Dataset records:
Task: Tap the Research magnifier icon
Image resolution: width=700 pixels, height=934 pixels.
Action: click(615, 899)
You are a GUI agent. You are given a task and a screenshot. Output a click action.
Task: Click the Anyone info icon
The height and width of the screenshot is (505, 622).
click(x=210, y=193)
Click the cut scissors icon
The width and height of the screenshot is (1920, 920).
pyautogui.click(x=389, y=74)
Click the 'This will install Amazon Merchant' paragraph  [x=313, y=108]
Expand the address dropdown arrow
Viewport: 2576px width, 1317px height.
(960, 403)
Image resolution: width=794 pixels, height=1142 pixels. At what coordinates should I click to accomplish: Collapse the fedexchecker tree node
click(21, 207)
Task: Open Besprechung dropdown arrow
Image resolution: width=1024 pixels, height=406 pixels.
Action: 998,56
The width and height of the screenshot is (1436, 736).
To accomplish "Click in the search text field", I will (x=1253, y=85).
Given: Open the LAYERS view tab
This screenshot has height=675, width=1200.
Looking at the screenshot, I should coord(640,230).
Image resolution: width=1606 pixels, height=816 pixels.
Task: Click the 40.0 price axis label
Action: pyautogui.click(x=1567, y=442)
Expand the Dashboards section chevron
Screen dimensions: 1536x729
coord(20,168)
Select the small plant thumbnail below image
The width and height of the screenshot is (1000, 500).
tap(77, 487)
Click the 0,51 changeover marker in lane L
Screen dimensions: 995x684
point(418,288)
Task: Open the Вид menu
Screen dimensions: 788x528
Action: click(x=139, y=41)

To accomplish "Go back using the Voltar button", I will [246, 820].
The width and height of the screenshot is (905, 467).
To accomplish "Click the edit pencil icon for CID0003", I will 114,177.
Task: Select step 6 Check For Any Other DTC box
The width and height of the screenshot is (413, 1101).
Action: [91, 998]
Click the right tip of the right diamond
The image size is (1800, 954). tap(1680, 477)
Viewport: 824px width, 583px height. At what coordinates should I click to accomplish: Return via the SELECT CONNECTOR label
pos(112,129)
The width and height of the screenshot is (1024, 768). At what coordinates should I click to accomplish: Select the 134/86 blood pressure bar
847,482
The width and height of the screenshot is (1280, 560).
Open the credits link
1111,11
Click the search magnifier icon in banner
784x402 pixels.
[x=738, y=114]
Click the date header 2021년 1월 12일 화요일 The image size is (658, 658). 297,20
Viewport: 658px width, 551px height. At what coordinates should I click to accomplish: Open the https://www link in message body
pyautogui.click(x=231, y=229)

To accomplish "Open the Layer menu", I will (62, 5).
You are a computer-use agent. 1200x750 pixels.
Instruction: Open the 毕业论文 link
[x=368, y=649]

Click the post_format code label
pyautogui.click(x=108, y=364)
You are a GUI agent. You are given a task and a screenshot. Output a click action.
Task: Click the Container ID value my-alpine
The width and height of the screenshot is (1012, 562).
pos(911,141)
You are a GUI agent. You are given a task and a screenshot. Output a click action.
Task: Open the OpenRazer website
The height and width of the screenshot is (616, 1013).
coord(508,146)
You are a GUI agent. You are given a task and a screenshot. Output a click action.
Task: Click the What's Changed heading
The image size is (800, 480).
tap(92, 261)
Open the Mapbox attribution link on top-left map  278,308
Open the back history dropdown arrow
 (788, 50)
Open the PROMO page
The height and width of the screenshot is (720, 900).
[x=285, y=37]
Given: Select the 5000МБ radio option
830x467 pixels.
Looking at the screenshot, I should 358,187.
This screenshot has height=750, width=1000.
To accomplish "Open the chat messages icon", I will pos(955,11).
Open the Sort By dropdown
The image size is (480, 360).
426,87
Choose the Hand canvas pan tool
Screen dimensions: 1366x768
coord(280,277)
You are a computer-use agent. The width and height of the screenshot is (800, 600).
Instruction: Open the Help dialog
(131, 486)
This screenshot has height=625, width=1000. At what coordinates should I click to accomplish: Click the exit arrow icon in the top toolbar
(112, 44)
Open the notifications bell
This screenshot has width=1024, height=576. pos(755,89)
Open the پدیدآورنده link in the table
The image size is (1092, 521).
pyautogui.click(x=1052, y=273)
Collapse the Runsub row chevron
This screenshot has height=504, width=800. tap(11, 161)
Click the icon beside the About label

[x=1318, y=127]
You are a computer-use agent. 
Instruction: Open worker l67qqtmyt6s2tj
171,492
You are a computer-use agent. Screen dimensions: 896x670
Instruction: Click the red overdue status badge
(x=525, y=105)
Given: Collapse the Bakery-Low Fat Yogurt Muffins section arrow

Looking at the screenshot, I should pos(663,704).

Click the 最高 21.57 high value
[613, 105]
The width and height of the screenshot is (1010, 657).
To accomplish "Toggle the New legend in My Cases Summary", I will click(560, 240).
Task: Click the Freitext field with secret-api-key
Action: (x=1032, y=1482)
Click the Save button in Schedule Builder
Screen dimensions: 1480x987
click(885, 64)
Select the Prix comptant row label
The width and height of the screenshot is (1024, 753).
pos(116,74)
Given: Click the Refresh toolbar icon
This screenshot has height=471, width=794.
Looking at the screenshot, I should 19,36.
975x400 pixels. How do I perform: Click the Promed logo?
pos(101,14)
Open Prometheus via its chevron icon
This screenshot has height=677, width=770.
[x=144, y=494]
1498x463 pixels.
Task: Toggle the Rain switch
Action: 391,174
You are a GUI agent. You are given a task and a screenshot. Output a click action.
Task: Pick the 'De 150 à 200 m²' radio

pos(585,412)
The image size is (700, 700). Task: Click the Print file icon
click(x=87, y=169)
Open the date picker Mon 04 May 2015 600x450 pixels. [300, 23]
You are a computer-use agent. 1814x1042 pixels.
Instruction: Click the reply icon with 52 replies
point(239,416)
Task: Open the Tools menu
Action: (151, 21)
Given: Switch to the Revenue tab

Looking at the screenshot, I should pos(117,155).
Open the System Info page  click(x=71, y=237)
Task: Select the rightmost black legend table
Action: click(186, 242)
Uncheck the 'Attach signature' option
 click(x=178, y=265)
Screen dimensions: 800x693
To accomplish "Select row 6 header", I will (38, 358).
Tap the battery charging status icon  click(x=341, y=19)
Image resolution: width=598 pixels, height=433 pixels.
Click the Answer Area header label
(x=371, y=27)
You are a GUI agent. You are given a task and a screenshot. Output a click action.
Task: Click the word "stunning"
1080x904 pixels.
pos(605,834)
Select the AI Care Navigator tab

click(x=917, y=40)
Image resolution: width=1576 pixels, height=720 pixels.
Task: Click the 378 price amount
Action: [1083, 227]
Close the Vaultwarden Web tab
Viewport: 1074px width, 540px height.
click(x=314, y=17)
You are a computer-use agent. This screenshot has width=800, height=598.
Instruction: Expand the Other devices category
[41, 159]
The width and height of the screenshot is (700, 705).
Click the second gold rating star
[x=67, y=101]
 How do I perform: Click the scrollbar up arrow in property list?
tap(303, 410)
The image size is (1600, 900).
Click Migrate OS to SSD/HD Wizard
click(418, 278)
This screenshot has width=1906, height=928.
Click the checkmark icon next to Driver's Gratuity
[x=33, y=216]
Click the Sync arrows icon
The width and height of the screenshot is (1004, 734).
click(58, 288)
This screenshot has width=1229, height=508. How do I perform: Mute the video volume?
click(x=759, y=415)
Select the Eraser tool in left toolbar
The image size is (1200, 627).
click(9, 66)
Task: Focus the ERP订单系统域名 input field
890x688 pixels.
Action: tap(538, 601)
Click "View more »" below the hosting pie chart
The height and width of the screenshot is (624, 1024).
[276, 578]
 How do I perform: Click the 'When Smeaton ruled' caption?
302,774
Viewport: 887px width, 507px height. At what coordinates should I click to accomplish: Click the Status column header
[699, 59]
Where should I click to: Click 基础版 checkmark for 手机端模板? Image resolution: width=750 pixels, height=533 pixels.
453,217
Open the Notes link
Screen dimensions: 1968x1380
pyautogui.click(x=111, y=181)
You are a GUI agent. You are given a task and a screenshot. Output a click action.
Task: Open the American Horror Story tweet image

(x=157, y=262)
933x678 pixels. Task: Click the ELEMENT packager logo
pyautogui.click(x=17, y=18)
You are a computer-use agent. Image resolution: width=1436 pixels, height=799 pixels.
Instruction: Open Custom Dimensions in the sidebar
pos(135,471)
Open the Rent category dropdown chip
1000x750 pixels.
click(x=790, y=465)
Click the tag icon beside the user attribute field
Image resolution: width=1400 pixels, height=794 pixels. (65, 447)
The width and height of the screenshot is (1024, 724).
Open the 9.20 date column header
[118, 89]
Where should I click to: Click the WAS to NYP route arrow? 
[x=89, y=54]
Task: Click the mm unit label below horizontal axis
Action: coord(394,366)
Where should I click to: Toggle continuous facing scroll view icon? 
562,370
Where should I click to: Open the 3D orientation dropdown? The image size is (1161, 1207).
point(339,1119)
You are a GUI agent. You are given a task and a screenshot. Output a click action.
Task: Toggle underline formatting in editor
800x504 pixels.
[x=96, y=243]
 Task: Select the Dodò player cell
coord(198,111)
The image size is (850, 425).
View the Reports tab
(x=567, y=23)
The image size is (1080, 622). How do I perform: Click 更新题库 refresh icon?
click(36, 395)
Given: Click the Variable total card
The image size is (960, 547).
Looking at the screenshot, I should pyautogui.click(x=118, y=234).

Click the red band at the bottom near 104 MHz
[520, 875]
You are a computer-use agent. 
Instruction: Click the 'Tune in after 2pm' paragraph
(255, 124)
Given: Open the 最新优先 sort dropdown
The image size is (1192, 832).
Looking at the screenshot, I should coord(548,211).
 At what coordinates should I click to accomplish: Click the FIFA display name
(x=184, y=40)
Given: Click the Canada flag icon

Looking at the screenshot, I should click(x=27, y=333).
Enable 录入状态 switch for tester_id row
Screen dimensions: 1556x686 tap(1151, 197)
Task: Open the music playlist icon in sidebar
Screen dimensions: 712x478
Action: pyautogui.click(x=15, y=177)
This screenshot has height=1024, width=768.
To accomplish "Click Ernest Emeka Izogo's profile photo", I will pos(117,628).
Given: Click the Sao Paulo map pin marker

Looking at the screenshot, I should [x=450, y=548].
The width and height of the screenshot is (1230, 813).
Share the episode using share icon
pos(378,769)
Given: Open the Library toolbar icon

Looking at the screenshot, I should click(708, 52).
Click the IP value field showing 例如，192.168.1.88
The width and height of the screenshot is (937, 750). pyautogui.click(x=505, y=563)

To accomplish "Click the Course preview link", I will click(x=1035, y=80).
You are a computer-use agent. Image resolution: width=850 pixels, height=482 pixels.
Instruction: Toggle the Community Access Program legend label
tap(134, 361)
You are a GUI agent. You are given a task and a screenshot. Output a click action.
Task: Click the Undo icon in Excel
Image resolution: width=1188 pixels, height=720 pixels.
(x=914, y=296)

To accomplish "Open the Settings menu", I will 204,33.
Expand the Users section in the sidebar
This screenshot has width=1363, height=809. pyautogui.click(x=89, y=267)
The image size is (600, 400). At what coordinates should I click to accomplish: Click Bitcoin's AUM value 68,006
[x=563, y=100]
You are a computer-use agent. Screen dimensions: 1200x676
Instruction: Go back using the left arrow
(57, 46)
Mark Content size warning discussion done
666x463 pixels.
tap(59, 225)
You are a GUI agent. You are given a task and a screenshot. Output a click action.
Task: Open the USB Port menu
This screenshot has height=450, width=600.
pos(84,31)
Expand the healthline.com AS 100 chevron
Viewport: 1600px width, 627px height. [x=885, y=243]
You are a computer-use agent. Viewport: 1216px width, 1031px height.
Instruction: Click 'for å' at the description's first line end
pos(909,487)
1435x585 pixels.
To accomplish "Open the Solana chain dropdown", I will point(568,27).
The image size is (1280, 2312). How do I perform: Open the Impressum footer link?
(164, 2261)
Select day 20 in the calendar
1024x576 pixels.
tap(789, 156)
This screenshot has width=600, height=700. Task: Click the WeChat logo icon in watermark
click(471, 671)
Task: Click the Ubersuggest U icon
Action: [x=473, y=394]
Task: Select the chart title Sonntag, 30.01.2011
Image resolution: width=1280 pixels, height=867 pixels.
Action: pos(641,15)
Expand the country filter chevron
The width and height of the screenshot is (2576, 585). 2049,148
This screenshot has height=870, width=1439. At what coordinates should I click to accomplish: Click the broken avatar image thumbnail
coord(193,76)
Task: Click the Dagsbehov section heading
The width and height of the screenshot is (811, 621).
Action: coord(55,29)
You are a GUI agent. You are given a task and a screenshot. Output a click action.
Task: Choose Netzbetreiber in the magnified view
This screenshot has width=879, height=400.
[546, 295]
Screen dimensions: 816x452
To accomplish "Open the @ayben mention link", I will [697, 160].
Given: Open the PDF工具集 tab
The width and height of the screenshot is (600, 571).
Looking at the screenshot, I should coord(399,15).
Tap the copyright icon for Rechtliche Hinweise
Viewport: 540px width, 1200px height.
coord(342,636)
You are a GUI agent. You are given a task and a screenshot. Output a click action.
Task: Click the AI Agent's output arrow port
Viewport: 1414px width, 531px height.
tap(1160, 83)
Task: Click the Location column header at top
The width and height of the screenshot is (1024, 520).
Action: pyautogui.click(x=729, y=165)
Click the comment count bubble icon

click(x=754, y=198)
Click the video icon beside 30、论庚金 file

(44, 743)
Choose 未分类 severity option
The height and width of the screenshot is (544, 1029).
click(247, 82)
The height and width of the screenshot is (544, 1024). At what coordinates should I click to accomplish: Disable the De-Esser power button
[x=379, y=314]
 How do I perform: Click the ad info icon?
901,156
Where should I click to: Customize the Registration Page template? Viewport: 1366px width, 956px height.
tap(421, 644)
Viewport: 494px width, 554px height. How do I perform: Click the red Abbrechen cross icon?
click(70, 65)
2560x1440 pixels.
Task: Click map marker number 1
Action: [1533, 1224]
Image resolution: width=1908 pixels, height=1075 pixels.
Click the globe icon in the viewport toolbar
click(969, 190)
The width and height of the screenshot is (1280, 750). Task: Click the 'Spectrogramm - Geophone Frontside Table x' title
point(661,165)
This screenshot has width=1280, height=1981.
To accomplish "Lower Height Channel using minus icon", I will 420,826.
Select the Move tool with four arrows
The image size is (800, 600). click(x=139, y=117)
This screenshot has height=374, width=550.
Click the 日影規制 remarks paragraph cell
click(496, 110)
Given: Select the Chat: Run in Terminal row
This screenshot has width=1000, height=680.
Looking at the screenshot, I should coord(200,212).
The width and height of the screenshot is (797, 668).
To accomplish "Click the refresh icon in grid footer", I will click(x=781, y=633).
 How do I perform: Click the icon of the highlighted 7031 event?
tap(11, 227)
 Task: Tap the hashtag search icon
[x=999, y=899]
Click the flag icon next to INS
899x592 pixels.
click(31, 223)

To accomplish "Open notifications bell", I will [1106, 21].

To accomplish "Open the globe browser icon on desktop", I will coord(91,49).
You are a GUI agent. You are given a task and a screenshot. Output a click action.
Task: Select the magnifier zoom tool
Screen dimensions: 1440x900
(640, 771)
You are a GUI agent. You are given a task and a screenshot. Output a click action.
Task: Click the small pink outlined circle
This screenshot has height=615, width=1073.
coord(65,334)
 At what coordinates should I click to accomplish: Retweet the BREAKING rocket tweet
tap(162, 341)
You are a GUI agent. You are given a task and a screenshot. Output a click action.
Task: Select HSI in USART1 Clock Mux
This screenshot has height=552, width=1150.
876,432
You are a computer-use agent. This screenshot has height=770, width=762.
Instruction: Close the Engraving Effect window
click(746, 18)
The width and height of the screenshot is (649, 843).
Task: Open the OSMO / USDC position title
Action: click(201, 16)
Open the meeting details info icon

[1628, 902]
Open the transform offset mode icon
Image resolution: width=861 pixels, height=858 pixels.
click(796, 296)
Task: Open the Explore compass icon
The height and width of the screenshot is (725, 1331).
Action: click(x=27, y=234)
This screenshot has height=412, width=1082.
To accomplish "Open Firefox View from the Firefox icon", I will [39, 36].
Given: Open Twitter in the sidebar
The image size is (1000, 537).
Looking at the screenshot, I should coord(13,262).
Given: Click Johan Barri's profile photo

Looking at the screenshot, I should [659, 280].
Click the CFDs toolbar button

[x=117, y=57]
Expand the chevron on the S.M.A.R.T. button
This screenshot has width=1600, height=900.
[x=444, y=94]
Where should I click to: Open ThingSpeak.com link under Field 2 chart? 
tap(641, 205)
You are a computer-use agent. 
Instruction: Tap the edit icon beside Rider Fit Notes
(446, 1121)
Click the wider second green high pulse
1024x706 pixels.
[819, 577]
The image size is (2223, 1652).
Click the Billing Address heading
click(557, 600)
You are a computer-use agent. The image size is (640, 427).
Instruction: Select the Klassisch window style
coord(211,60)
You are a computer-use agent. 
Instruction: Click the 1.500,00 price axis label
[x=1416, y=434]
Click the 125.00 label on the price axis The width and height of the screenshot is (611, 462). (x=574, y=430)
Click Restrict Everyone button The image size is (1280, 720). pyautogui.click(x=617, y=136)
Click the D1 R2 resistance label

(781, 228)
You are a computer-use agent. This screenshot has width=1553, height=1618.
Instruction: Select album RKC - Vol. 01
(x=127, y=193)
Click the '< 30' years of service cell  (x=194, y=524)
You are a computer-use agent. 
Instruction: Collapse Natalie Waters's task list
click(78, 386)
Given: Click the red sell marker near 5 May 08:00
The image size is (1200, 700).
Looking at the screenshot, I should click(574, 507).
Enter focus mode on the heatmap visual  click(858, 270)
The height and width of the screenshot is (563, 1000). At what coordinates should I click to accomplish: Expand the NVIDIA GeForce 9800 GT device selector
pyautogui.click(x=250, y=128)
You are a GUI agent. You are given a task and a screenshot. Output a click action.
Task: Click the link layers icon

Task prompt: Would you show all lines of the material above that contain the word "magnifier"?

Solution to this problem:
Task: Tap the Research magnifier icon
Click the search magnifier icon in banner
Task: Select the magnifier zoom tool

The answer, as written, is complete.